## DATA LINES

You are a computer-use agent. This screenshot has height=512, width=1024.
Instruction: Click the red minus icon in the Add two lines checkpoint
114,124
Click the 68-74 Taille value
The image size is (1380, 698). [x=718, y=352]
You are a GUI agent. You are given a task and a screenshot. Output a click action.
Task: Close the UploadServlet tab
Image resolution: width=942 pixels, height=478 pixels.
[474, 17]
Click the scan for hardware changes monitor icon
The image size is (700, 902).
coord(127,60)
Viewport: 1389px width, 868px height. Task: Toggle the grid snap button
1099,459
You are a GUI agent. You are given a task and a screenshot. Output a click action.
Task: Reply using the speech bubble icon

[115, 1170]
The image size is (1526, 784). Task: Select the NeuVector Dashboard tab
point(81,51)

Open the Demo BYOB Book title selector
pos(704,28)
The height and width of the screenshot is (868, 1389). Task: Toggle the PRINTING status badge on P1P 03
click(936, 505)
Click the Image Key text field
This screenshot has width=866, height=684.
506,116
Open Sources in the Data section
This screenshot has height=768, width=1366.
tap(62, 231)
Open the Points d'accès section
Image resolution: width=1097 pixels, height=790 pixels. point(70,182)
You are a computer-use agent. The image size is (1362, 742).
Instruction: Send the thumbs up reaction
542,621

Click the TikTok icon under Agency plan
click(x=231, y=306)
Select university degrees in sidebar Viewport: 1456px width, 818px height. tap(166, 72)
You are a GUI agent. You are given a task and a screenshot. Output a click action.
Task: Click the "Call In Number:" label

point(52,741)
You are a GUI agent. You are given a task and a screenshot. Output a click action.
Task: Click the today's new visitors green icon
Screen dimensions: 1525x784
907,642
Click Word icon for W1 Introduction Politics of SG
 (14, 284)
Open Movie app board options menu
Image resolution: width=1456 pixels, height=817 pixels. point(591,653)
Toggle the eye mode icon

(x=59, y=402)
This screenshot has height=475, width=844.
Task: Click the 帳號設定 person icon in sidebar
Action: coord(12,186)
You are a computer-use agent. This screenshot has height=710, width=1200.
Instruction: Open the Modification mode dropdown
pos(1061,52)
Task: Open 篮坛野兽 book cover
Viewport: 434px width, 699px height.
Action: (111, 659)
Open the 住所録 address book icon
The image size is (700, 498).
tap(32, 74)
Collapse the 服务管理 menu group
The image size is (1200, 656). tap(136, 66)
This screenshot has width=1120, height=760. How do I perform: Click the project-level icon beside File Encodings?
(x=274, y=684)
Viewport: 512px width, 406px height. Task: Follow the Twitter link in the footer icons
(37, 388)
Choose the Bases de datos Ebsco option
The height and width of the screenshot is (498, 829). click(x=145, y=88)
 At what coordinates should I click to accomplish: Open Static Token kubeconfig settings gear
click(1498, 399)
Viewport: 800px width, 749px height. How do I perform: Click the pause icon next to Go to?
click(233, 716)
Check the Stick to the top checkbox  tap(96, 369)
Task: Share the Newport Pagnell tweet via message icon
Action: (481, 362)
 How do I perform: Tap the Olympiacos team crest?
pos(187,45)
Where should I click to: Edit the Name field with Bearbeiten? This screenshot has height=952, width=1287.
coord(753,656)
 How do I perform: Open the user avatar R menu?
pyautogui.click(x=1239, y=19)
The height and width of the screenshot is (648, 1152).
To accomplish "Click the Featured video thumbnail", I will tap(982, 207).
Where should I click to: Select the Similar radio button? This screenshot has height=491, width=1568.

## GIVEN EXERCISE
Report how many lines in the data above contain the string "menu", with case counting. Give only the number.

## COMPLETED TASK
3